The fonts matter, too. Some fonts are standard, but whispers and asides might be wavy. A “thwack” sound effect might be bubble letters floating away. These effects are something that students see in advertising and media, and I found it important to highlight that the author was using the font to send a message.

Since students encounter images with particular colors and fonts daily, take the opportunity to connect your subject matter to their lives.

Notice the images.

Images do not replace the message. Instead, the images and the layout emphasize and reinforce the message. Often, pages won’t have words. Students must draw conclusions from the pictures.

They can do this, and that is because the images are so detailed. Discuss these images, and then discuss the various interpretations. Often, students have conclusions from both the images and the words. Talk about how they are intertwined and affect each other.

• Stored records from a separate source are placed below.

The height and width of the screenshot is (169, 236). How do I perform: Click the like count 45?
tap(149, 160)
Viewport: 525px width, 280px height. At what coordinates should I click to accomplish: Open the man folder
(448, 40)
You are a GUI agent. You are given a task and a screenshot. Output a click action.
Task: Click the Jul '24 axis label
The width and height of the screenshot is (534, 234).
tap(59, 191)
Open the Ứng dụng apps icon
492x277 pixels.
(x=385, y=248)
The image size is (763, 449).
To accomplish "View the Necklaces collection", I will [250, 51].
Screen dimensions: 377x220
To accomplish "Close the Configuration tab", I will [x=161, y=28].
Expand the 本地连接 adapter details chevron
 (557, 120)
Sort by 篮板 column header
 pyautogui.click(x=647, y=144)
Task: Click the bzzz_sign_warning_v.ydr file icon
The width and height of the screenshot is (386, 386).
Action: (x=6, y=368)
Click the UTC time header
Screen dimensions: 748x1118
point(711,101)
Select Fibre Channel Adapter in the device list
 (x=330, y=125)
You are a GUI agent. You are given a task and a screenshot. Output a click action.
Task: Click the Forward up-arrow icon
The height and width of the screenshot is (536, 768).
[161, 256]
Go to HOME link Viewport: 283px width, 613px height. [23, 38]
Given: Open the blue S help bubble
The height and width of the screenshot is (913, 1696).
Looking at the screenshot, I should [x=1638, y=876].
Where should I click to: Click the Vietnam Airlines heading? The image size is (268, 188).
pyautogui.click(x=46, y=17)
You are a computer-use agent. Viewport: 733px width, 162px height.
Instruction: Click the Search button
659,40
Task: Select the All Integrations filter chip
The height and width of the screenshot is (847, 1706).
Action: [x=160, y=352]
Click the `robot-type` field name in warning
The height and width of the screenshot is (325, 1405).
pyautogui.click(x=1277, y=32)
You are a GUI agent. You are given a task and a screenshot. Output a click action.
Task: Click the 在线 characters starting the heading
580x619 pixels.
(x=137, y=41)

A turning point with any of your favorite graphic novels will be when students relate literary devices to the images. At the end of the unit, ask students to flip back to the beginning of the book. What do they notice? They probably will see the exposition or early stages of character development in the images.

Allow students to explore.

Good readers explore books. They reread sections and hunt for pieces about characters, clues about the setting, and for Easter eggs. I adore combing through a book and searching for missing pieces, but some students have not found that joy yet.

A graphic novel encourages students to explore. Students can identify characters from the colors and flip through the graphic novel. They reread, which increases understanding and enjoyment. The visual storytelling encourages engagement.

If possible, request graphic novels for your classroom or department. Both middle school and high school English classrooms benefit from exploration of graphic novels.

Research, and look at these resources!

I spoke with my librarian for suggestions concerning graphic novels. So! Start with coworkers and investigate practical ideas for including graphic novels in your classroom. I’ve never received formal training in teaching graphic novels, and talking through the process with coworkers helped.

A huge resource for teachers is this graphic novel resource for librarians. That website also has a presentation to show others why graphic novels are important to readers. A short article to perhaps send parents is from Healthy Teen Network.

As I browsed research, I learned that many teachers paired graphic novels with a webinar to hit a variety of standards. As someone who loves digital literacy, I love this idea.

I have always had graphic novels in my classroom library, but this year was my first time teaching graphic novels. My classroom implementation went well!

Can a comic teach English language arts students?

Graphic novels are similar to comic books, and both are helpful in teaching. If you need to scaffold a topic like empathy and inclusion, the book American Born Chinese will work. A bit of searching, and you can enhance your current lessons.

By adding graphic novels to your teaching toolbox, you’ll help your students develop important reading and critical-thinking skills. They not only motivate students to read, they support learning in your classroom and help your students develop the skills they need to read and comprehend even more challenging works of literature.

These ideas for teaching graphic novels are what I found beneficial, but I’d love to add more! What works for you while teaching the best graphic novels?